Deploying on PHP 5.3

It's not recommended to deploy hook on PHP 5.3. Use this guide if strictly necessary.

It's possible to downgrade hook's code and dependencies to support PHP 5.3 version using php-code-downgrade tool and some manual fixes. (see item 5 below)

1. Download and install hook:

git clone https://github.com/doubleleft/hook.git
cd hook
composer install

2. Edit the composer.json file and add the following dependency for 5.3 compatiblity:

composer require packfire/php5.3-compat
cd ../

3. Install the downgrade tool:

git clone https://github.com/endel/php-code-downgrade.git
cd php-code-downgrade
composer install

4. Run the tool against hook directory to downgrade it's core and vendor features to 5.3. It's important that you have run composer install to install hook's dependencies before this step.

./php-code-downgrade ../hook

5. Try to run hook test suite, and fix manually the reference errors:

make test

Common problems:

Traits: Injected trait code may loose reference to it's use definitions.
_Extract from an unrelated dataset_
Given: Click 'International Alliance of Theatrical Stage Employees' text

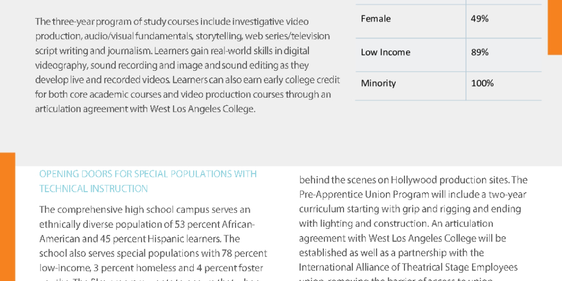Looking at the screenshot, I should (408, 268).
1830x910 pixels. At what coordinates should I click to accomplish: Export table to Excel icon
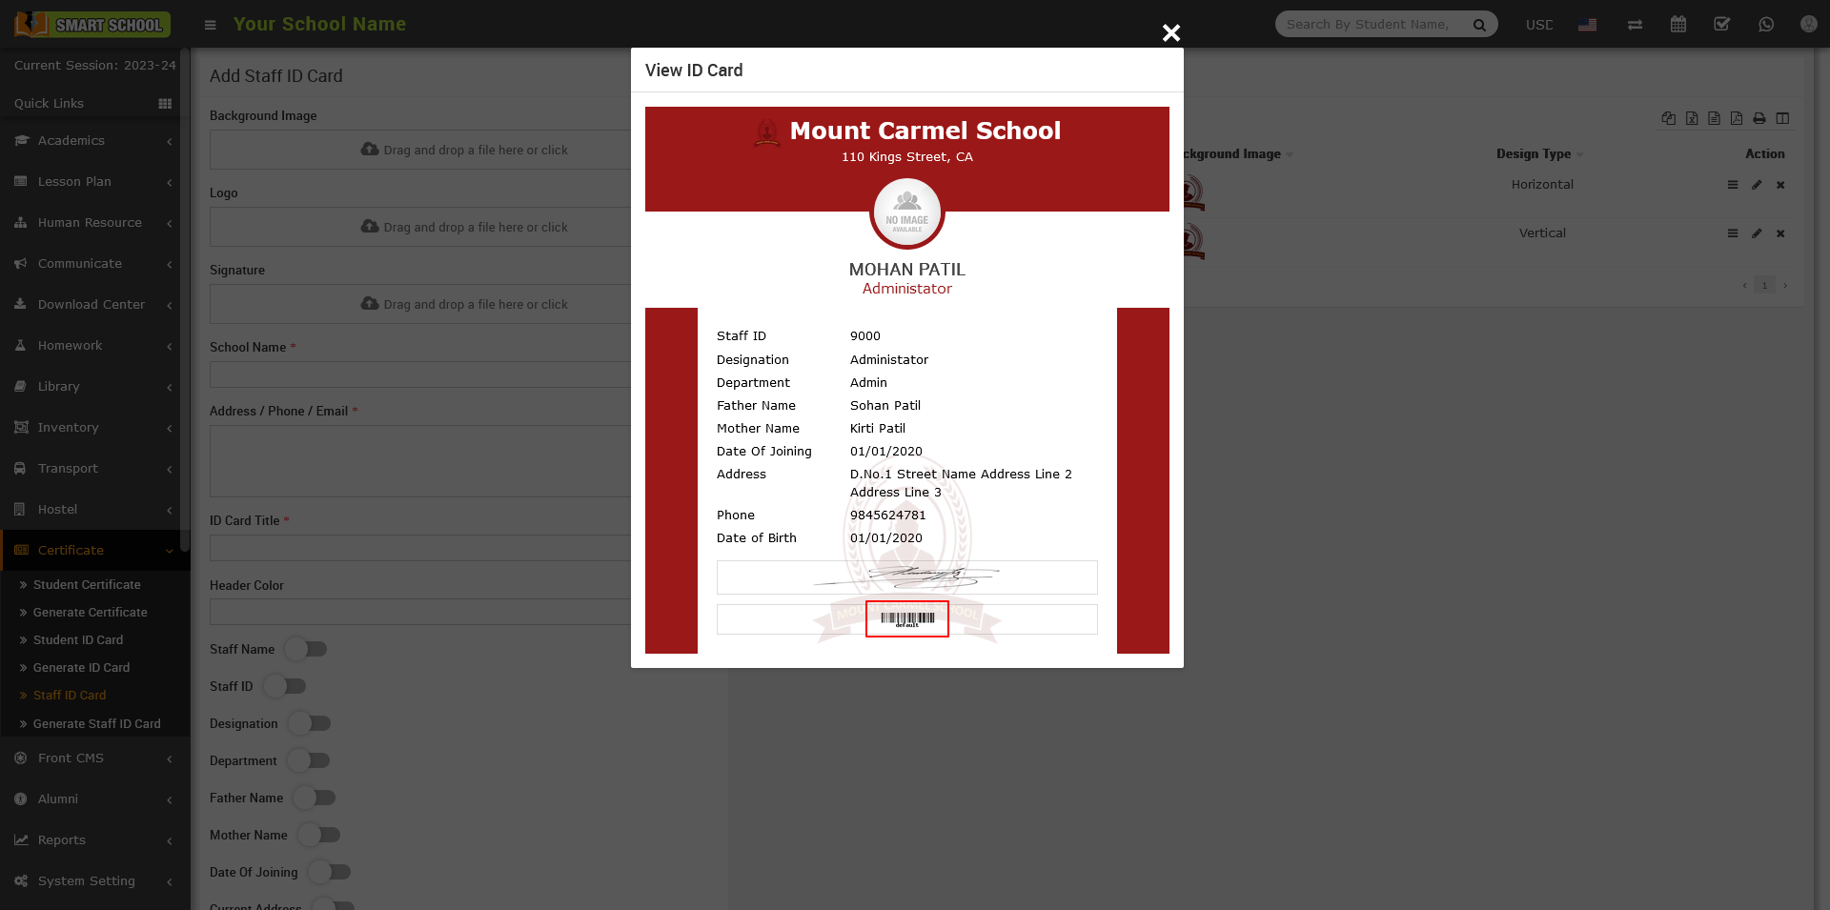[1692, 118]
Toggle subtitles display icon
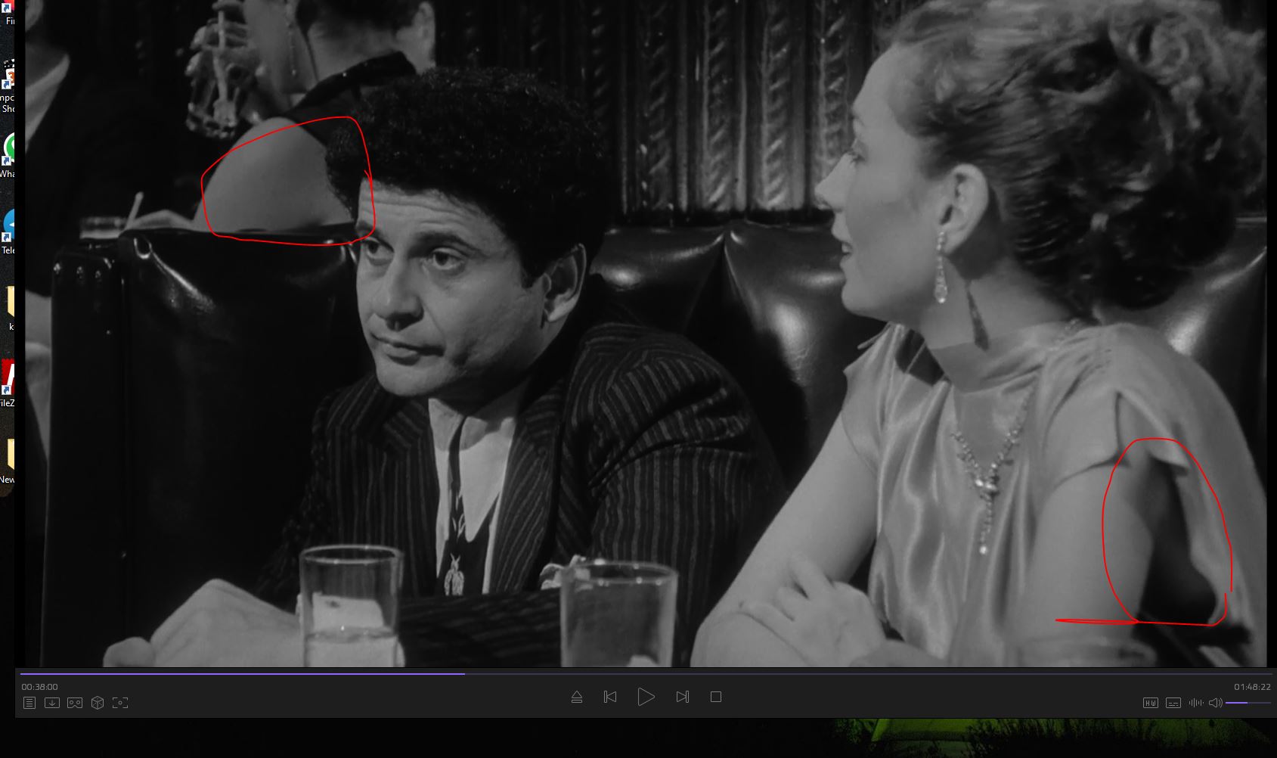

Fill the complete class path for those cases.

class_uses not implemented: Since PHP5.3 don't have support for traits, any algorithm that relies on class_uses are useless. Replace it by array() and should be good.

Typehint: Remove callable typehint from parameter definitions.

Closures: PHP5.3 needs to use $that reference to access the previous scope inside closures. Any method called from $that inside the closure must be defined as public.